** Opening Material to process block **

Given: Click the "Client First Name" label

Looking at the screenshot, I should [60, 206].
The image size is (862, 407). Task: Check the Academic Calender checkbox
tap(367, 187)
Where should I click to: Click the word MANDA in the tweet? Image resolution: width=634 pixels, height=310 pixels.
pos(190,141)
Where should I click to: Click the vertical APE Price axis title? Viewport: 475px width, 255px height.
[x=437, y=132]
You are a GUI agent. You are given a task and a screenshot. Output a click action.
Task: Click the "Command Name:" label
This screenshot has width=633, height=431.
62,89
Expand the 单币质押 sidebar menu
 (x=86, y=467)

** Closing Material to process block **
** Opening Material to process block **

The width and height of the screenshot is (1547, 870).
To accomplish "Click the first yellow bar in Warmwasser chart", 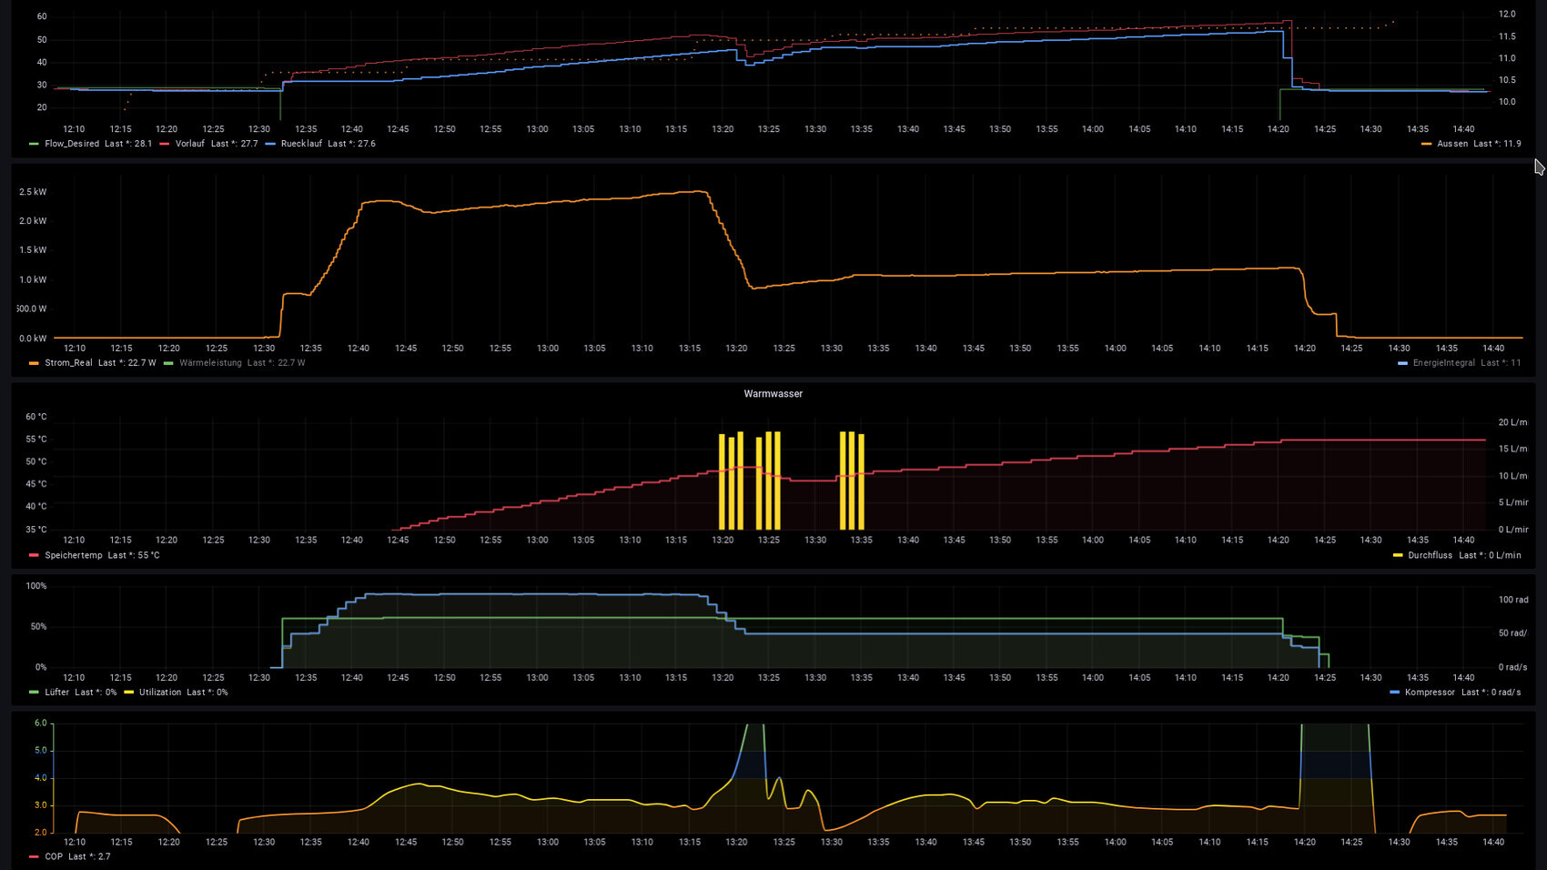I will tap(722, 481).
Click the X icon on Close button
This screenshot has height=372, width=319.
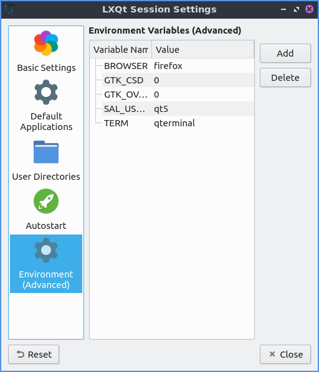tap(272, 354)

** Closing Material to process block **

● Task to carry out
The lines above from the one containing "Given: Click the" through the one containing "Task: Click the" are to be set down exactly, and no others.

● Exercise result
Given: Click the "Client First Name" label

Looking at the screenshot, I should [60, 206].
The image size is (862, 407). Task: Check the Academic Calender checkbox
tap(367, 187)
Where should I click to: Click the word MANDA in the tweet? Image resolution: width=634 pixels, height=310 pixels.
pos(190,141)
Where should I click to: Click the vertical APE Price axis title? Viewport: 475px width, 255px height.
[x=437, y=132]
You are a GUI agent. You are given a task and a screenshot. Output a click action.
Task: Click the "Command Name:" label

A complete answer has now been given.